___ SUPPLIED ENTRIES ___

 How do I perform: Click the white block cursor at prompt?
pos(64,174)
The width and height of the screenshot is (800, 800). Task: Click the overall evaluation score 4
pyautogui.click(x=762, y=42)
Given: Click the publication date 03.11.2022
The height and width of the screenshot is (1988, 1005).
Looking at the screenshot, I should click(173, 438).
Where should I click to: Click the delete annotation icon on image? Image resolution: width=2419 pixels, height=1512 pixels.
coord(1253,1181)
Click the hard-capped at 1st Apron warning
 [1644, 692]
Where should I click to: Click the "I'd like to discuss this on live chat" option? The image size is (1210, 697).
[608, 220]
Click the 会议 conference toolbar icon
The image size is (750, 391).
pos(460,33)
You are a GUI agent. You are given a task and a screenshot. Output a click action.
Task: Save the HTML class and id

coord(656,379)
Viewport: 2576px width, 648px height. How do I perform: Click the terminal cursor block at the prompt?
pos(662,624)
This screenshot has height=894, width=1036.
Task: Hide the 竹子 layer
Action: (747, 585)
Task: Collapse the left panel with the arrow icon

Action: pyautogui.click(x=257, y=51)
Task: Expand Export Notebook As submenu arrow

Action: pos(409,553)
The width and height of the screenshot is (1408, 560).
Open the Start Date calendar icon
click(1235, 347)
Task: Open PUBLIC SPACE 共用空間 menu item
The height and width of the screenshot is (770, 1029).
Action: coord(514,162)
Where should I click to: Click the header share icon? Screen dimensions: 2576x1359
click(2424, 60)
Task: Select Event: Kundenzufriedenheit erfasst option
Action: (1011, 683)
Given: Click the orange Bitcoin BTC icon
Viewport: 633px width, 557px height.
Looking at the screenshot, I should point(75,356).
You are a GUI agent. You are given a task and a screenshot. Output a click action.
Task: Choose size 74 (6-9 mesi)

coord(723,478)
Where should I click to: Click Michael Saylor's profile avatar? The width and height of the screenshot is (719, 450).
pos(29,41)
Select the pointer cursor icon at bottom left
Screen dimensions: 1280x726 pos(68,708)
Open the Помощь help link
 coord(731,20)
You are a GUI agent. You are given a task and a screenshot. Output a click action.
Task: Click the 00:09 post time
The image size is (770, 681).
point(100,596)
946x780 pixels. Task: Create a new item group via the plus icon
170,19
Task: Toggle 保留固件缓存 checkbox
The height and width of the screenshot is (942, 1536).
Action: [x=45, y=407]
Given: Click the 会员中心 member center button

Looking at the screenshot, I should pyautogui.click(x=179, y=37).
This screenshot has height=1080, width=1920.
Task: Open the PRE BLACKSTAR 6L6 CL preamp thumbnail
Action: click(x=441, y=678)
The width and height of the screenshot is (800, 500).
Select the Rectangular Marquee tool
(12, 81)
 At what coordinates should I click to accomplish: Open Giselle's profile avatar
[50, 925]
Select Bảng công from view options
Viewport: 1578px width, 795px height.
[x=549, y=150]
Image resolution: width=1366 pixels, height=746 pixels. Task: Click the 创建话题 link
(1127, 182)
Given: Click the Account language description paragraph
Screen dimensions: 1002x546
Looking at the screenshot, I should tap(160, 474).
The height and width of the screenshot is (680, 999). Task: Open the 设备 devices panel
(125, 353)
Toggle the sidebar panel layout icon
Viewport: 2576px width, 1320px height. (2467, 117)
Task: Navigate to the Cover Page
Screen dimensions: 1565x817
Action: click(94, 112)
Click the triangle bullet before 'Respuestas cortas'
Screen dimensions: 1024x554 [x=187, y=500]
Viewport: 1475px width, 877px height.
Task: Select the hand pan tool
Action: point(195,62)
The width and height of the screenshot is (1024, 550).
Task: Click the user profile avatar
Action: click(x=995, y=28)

___

▸ **WORK INSTRUCTIONS**: Reproduce the lines from the line with "The width and height of the screenshot is (1408, 560)." up to and including the line with "Action: coord(514,162)", requests included. Multiply every coordinate in the answers by 1.7 and round each result to a whole number, with halves rounded up.

▸ **RIGHT ANSWER**:
The width and height of the screenshot is (1408, 560).
Open the Start Date calendar icon
click(2100, 590)
Task: Open PUBLIC SPACE 共用空間 menu item
The height and width of the screenshot is (770, 1029).
Action: coord(874,275)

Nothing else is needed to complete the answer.